Watching us writhing, a woman of my own nationality sitting at the front of the bus remarks that an average of two foreigners a year die of altitude sickness in the Tibet Autonomous Region. Sickbag in hand, I thank her for the information.

On arrival at the Snowland Hotel, I am shown to the dormitory I am to share with five others. My headache worsening, I throw myself onto the bed.

Before closing my eyes I catch sight of a notice posted on the dormitory door. It advises that if guests wish to appropriate any article they find there, they must pay. Among the listed items are: thermos flask (priced at 140 yuan), pair of teacups (30 yuan), water closet (450 yuan), washbasin (300 yuan), bathtub (750 yuan).

Although tempted, I decide not to purchase the water closet, as the maximum check-in baggage allowance for China Southwest Airlines is 20kg.


The Lhasa City Tour begins one and a half hours late, at 10:30am. In the morning we are taken to the Potala Palace, and in the afternoon to Sera Monastery. Later the guide takes us to a souvenir shop run by a friend of his. This is helpful: there are so many trinket pedlars in the Barkhor that it is difficult to make an informed choice, and these well-qualified, professional guides know the best shops.

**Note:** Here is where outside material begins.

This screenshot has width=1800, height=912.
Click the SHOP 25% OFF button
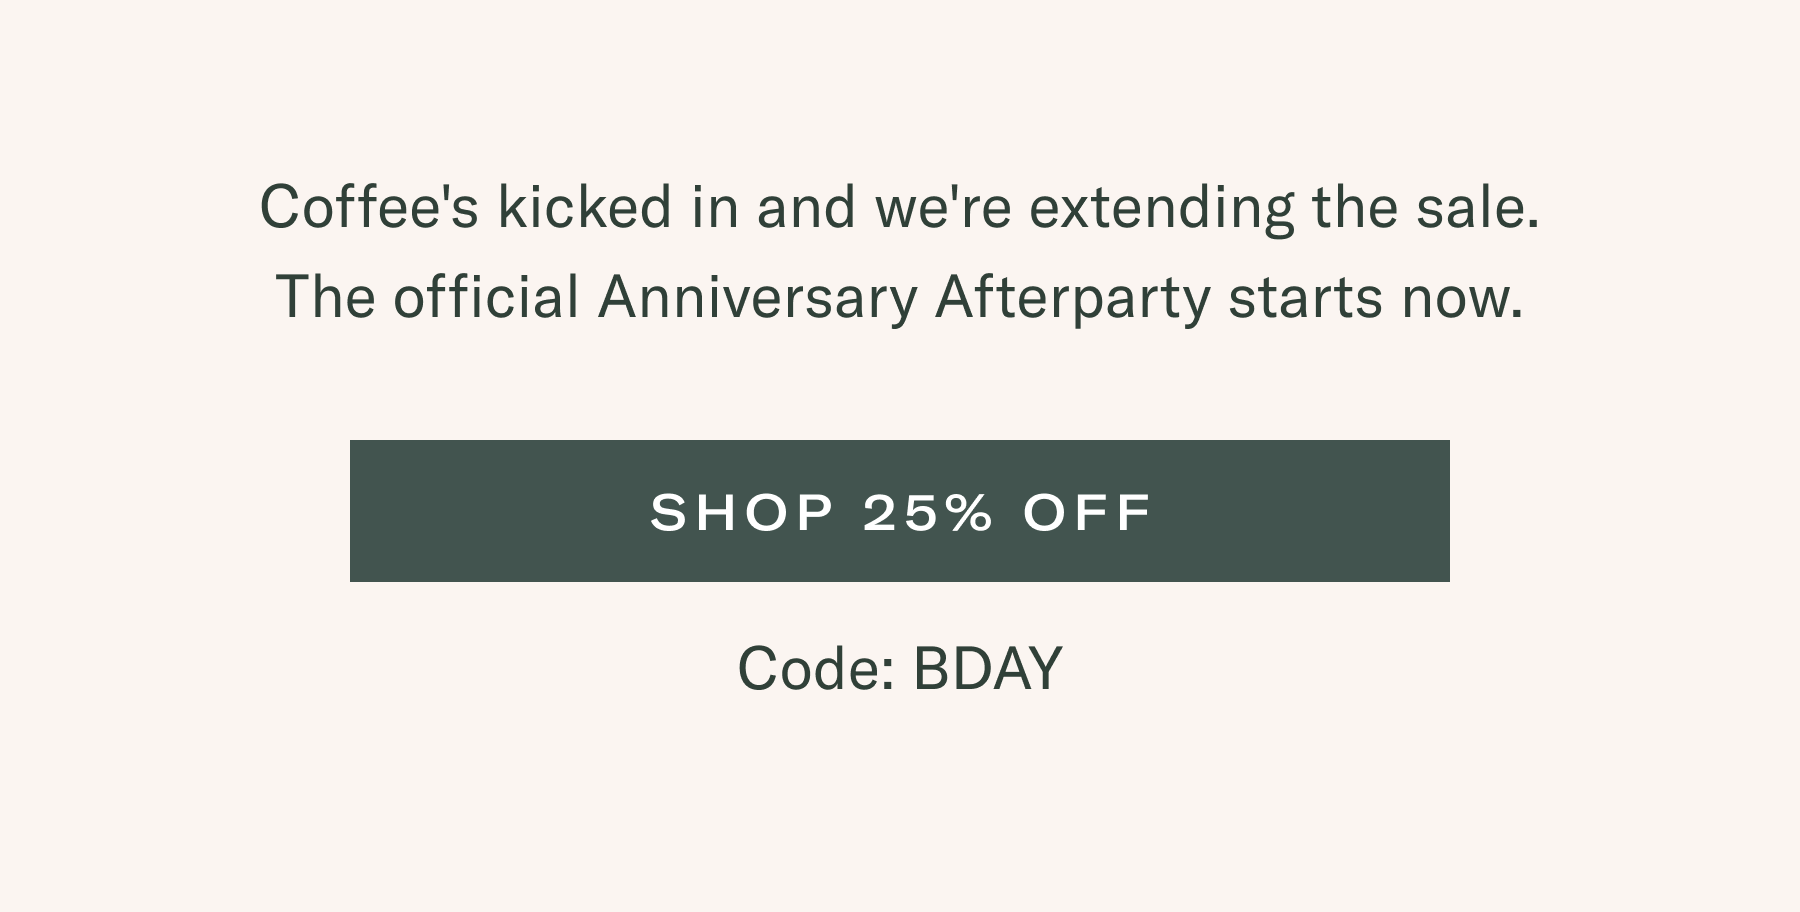(900, 511)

The tour finishes at about four, so there is time to book my flight. I do this at the China Southwest Airlines office. There are direct flights to Shanghai from Lhasa every Monday and Friday at 1:45pm. The price is 2,310 yuan ($278) one-way.


The tour, which starts only one hour late this morning, takes us to the Norbulingka (Summer Palace); in the afternoon, we go to the Jokhang Temple. As a bonus, we are taken to a carpet factory owned by a cousin of the guide. I do welcome these shopping opportunities.

At 4:00pm, I proceed to the TPFITMRCTTB (Tibet Plateau Foreign Independent Travellers Management and Reception Centre of the Tibet Tourism Bureau) on the second floor of the Snowland, and present my air ticket in order to receive a voucher for the airport bus.

The clerk indicates regret: as a matter of TPFITMRCTTB policy, the voucher can only be issued the day before the flight. I reply that I am headed for Ganden Monastery and will be returning well after the reception centre closes. He adjudges that my request is egregious, and that to issue the voucher early would be highly irregular.

What might be described as a frank and fair exchange of views follows, after which the clerk reluctantly agrees to enter into consultations on the matter with a number of his colleagues. Eventually he escorts me to another office one floor up, where more senior officials confer before vouchsafing the voucher.

The airport bus talisman snug in my pocket, I cross the road to the Pentoc Hotel for a cup of coffee. But my guidebook warns: "Although the Pentoc is probably the best place to stay in Lhasa, it is rumoured to be run by Christian missionaries." I wonder why this counts as an objection. Perhaps the author prefers his hoteliers to be proselytising Lamaist missionaries.

I reflect that it is sometimes difficult to understand the complexities of the Western mind. Many Occidentals have rejected their own religion, a sure sign that they are losing confidence in their culture as a whole.

For dinner, I repair to Tibet Lhasa Kitchen at No. 3, Minchi Khang East Road, for a very passable Nepalese dinner. The latrines are bespattered and foul.


I report at 6:00am at Barkhor Square for the pilgrim bus to Ganden Monastery. This is not part of the TPFITMRCTTB tour but is arranged on my own initiative.

It is very cold during the two-and-a-half-hour journey (32 yuan round trip). The bus climbs to 4,500 metres along precarious tracks with sheer drops.

I am fearful as I look down. I think about death. For all that life can be hateful, for all the suffering, the petty slights, the lost hopes and dreams, the times I have been overcharged by travel agents or bested when bargaining in garment shops, I consider that, when all is said and done, I quite like this life.


I hand over my voucher to the driver of the bus outside the China Southwest Airlines office at 10:00am. The voucher is accepted in lieu of payment without demur. The bus leaves at 10:30am.

I board the aircraft a few hours later. The flight to Shanghai has two stops: at Xining and Xi'an.